Some authors studying quality management supported the position that successful total quality management (TQM) application is facilitated by high levels of both formalization and decentralization in the organization. Douglas and Judge (2001) found that successful TQM implementation in hospitals is enhanced by a simultaneous use of two seemingly opposing practices: structural control, which implies the use of standard procedures and job descriptions and structural exploration that involve empowerment and freedom to depart from past practices in order to adapt to a changing environment. Similar findings were reported by Germain and Spears (1999). In contrast to the inverse relationship between formalization and quality management that they initially hypothesized, the researchers found a significant and strong positive relationship between these variables and also confirmed a positive effect of decentralization on the quality of product. Meirovich, Brender-Ilan and Meirovich (2007) argued that a paradoxical interaction between formalization and decentralization is related to a similar interaction between the total quality dimensions – quality of design and quality of conformance. The simultaneous need for formalization and decentralization can be explained as means to achieve high levels of both components of quality. Thus poor quality of patient care in hospitals might be rooted in organizational structural characteristics such as degree of formalization, decentralization, co-ordination and work autonomy.

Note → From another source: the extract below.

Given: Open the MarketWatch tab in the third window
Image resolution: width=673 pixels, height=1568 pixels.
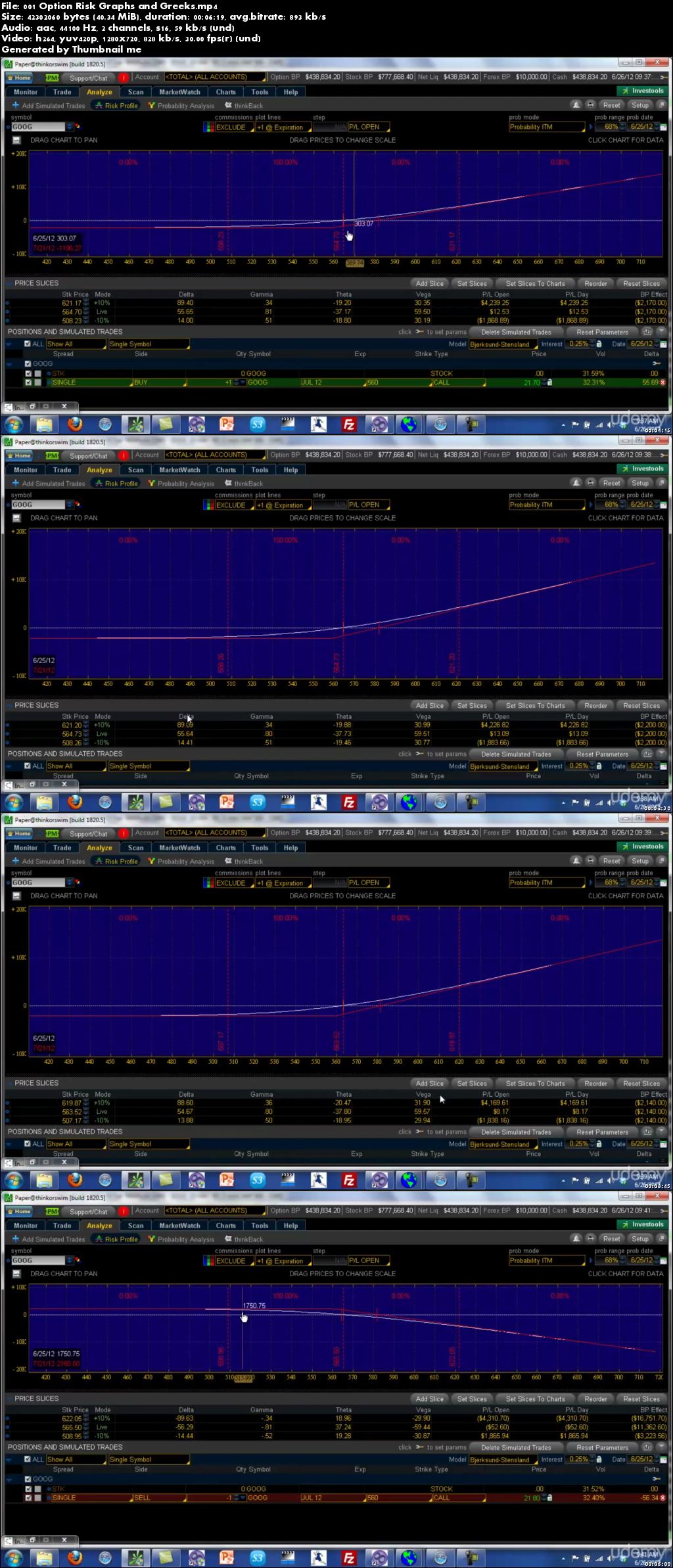Looking at the screenshot, I should pos(179,848).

Health services include a wide variety of quality aspect all of which are important. Most scholars in the quality management literature tend to focus on quality definitions. However, it is important to qualify definitions relevant to the sector of activity related with hospitals. Donabedian (1980) highlighted three key quality components:

(1) Inputs/structures – well-trained, multidisciplinary personnel, their motivation towards constant quality improvement, evidence-based and validated standards.

(2) Process – responsiveness to client needs and preferences, support to autonomy and independence, the clients’ right to dignity, client centredness in service planning, client participation, empowerment.

(3) Outcomes – effectiveness of care, continuity of care, client satisfaction, client’s quality of life.

Other researchers such as Øvretveit (2000), refer to other quality dimensions:

(1)  Patient quality: whether the service gives patients what they want.

(2)  Professional quality: practitioners’ views of whether the service meets patients ‘needs as assessed by professionals (outcome is one measure), and whether personnel correctly select and carry out procedures believed to be necessary to meet patients’ needs (process).

(3)  Management quality: the most efficient and productive use of resources to meet client needs, without waste and within limits and directives set by higher authorities.